And the point is that no one knows how to value it properly, that’s why Hank Paulson did an about-face on TARP, and why PPIP died a death.
 
That’s because the information you need to value it (line by line data on every loan in the pool (not hard to get or process if you have a computer), is simply not made available to the “buy-side”.
 
And guess what? The only people who are buying that garbage these days, are the gamblers playing their hunches, plus of course the Federal Reserve which bought $1.25 trillion in QE1 (and one has the awful suspicion that they paid “face”), and is threatening to buy another $500 billion to $1 trillion in QE2.
 
In the old days, when times were good, the value of something that you didn’t understand was easy to figure out.

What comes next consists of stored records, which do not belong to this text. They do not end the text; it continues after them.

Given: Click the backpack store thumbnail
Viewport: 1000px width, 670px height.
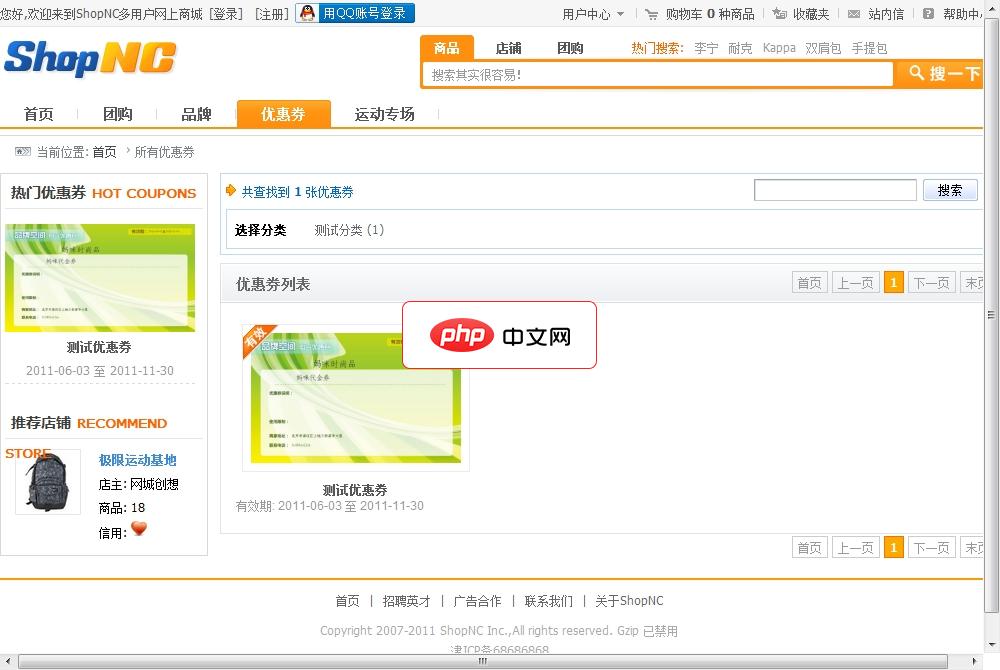Looking at the screenshot, I should click(46, 483).
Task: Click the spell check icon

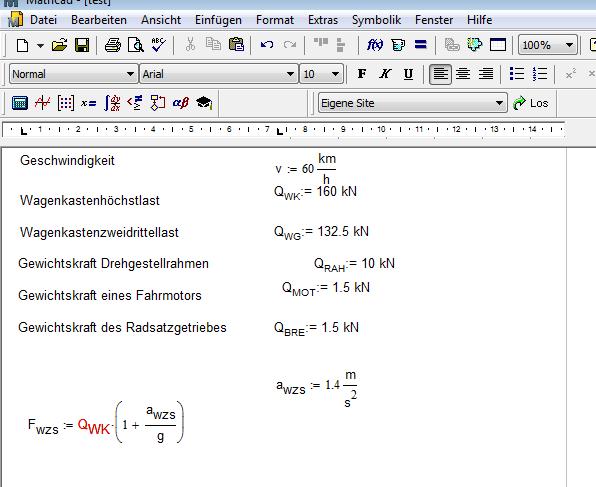Action: pos(159,45)
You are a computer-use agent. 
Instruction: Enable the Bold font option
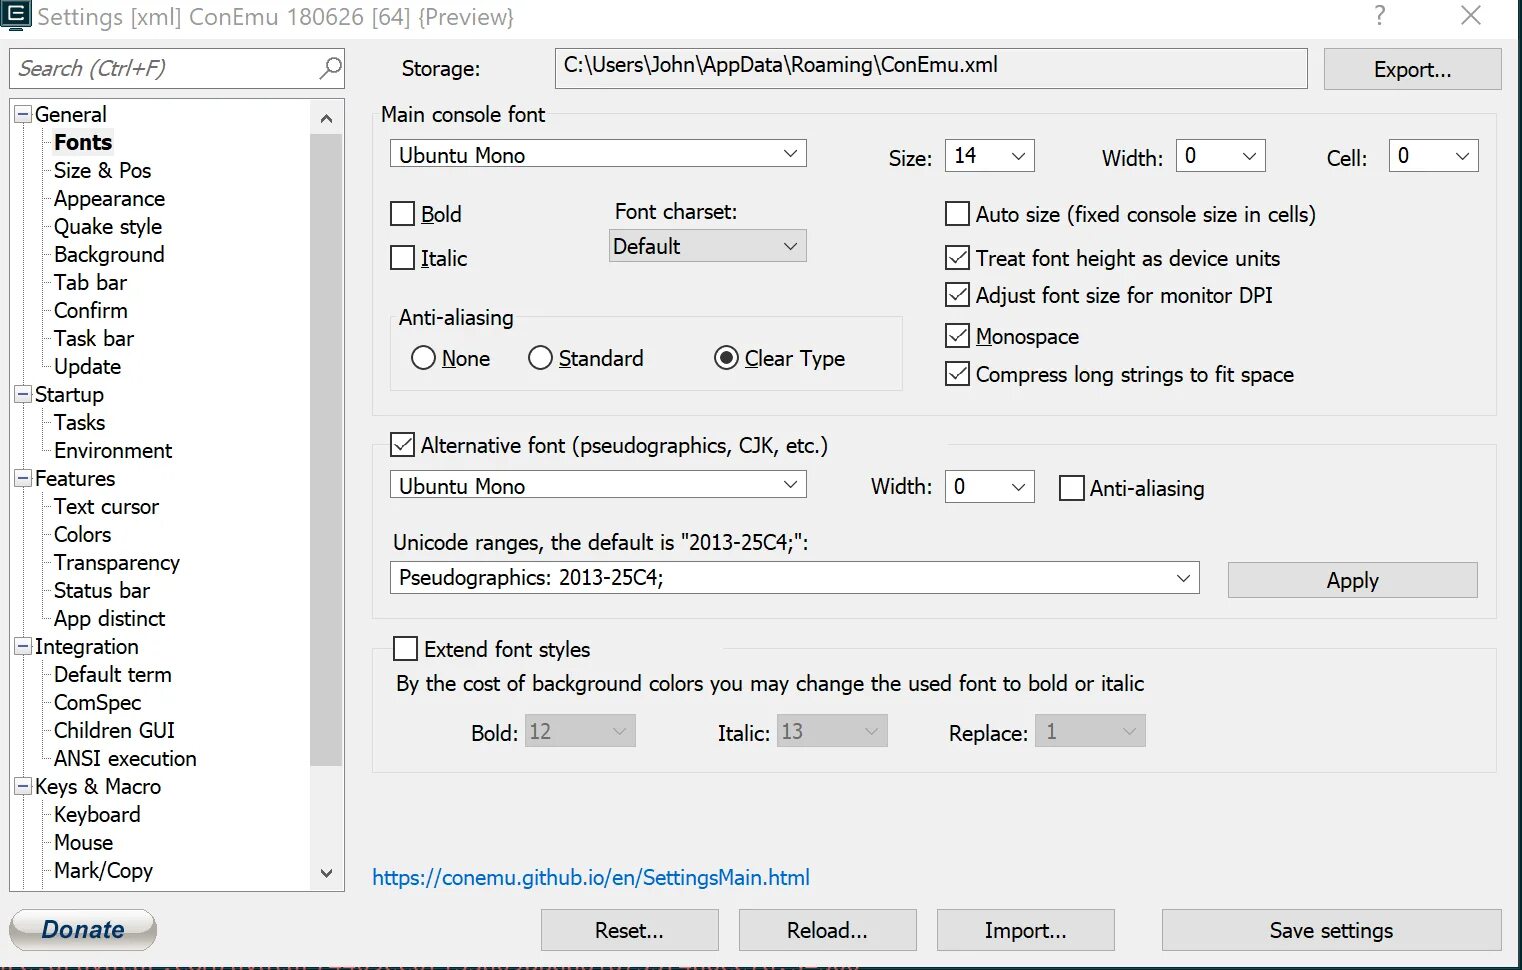pyautogui.click(x=403, y=213)
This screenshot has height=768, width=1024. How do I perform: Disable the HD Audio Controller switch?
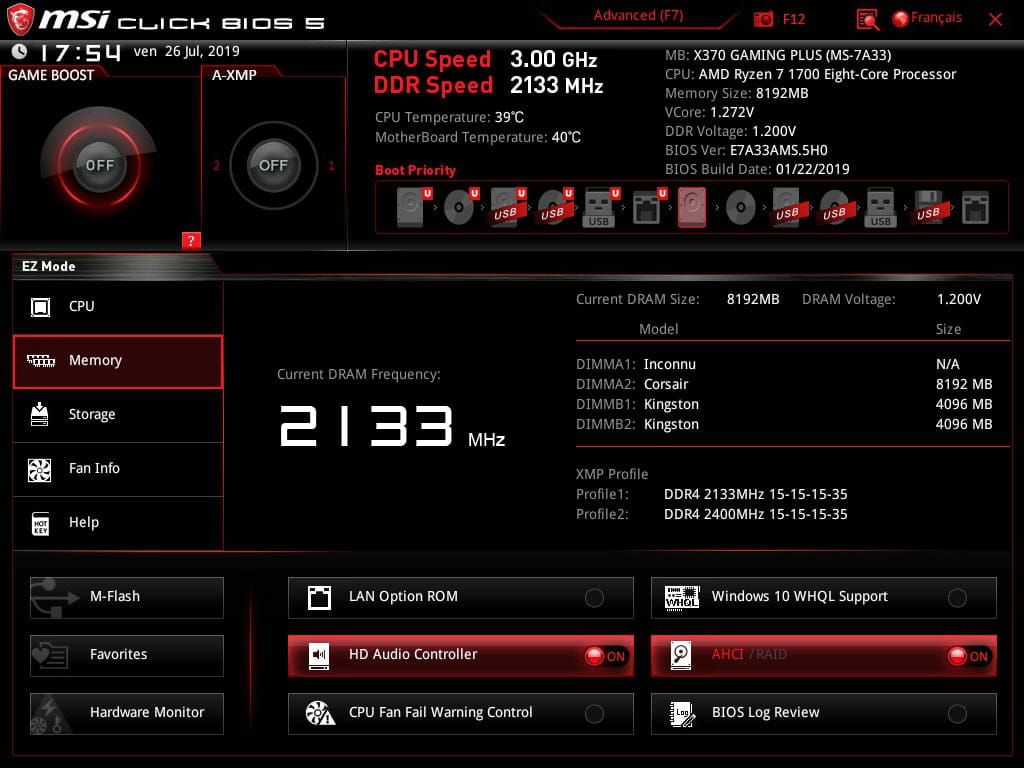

It was simply the price you could sell it for, “to someone dumber than you”. What that says about the role of the Federal Reserve is that their mandate has grown from being the “lender of last resort”, to the “sucker of last resort”.
 
I confess I haven’t even attempted to properly read any of the massive volumes of regulation that are being bolted-onto the rotting piles of past regulation, as if a thick-enough layer can perhaps stop the stench.
 
But on the subject if “less is more” in regulation, one doesn’t have to look any further than the “Golden Rule” that is found as a foundation of every religion.
 
Here it is expressed by Jesus according to the book of Mathew (7:12).
Therefore all things whatsoever ye would that men should do to you, do ye even so to them: for this is the law and the prophets.
 
Mess with God’s Laws, at your peril.


Disclosure: "No Positions"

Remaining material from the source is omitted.